Tutte queste proprietà le vediamo in atto nell’amore sponsale, ma quello che vale per l’amore umano vale a maggior ragione per l’amore fra Gesù e noi; infatti, nel sacramento dell’Eucaristia Gesù si dona totalmente a noi e lavora perché ci doniamo totalmente a lui, l’Eucaristia tende a fare di Lui e noi una cosa sola, inoltre, unisce i credenti in un solo corpo; l’Eucaristia dona la vita divina e genera vita, genera conoscenza e amore, per Dio e per i fratelli. Potremmo anche dire che il sacramento del matrimonio è propedeutico al sacramento dell’unione con Gesù, nel senso che ciò che Gesù vuole realizzare con ogni anima ci è mostrato nel sacramento del matrimonio, quello che succede nel matrimonio è quello che deve succedere con Gesù: la stessa intimità, la stessa totalità, la stessa fecondità, la stessa gioia; o meglio, nell’amore umano c’è qualcosa di analogo e inferiore rispetto alla pienezza d’amore di un’anima unita al suo Dio. Il sacramento del matrimonio è provvisorio e destinato a passare, ma l’intimità con Gesù rimane per l’eternità: Alla risurrezione non si prende né moglie né marito, ma si è come angeli nel cielo (Mt 22, 30). Anche nel caso, piuttosto raro, di una grande affinità religiosa in due coniugi, ognuno è però chiamato ad avere un rapporto particolare, esclusivo e totale con Gesù: Se uno viene a me e non mi ama più di quanto ami suo padre, la madre, la moglie, i figli, i fratelli, le sorelle e perfino la propria vita, non può essere mio discepolo (Lc 14, 26). Se Gesù chiede tanto è perché vuole dare molto di più di quanto l’amore umano, anche santificato dal sacramento del matrimonio, può dare. Le cose più belle che possiamo vivere su questa terra dopo un po’ manifestano il loro limite e non riescono più a soddisfarci pienamente, solo Gesù può promettere: Colui che mangia me vivrà per me; e la vita che lui dona è la vita eterna, è la sua vita divina, capace di non deluderci e non annoiarci per l’eternità.

- _Estratto dei dati_:
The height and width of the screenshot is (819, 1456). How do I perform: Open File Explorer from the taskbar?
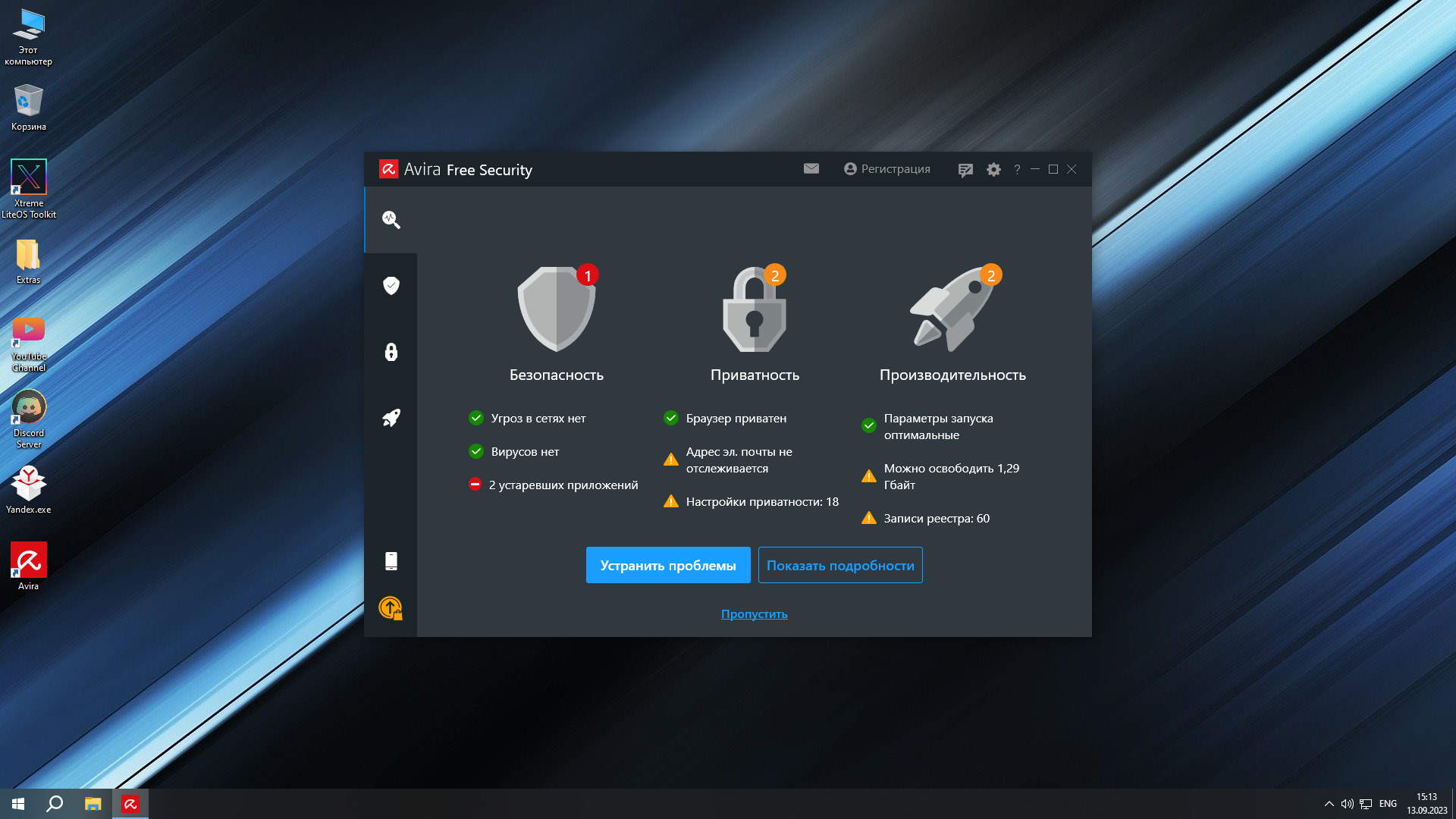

- _Compito da svolgere_:
Riscriva in forma di elenco puntato, più breve, il paragrafo del testo selezionato che inizia con «Tutte queste proprietà», conservandone i fatti principali.

- _Risultato del compito_:
- Ciò che vale per l'amore sponsale vale a maggior ragione per l'amore fra Gesù e noi.
- Nell'Eucaristia Gesù si dona totalmente a noi e lavora perché ci doniamo totalmente a lui. L'Eucaristia tende a fare di Lui e di noi una cosa sola e unisce i credenti in un solo corpo.
- L'Eucaristia dona la vita divina e genera vita, conoscenza e amore, per Dio e per i fratelli.
- Il matrimonio è propedeutico all'unione con Gesù. Mostra ciò che Gesù vuole realizzare con ogni anima: la stessa intimità, totalità, fecondità e gioia. L'amore umano, però, ne è solo un analogo inferiore.
- Il matrimonio è provvisorio e destinato a passare, mentre l'intimità con Gesù rimane per l'eternità (Mt 22, 30).
- Anche fra coniugi con grande affinità religiosa, caso piuttosto raro, ciascuno è chiamato a un rapporto particolare, esclusivo e totale con Gesù (Lc 14, 26).
- Gesù chiede tanto perché vuole dare molto più di quanto possa dare l'amore umano, anche santificato dal matrimonio.
- Le cose più belle di questa terra dopo un po' manifestano il loro limite. Solo Gesù promette la vita eterna, la sua vita divina, che non delude né annoia.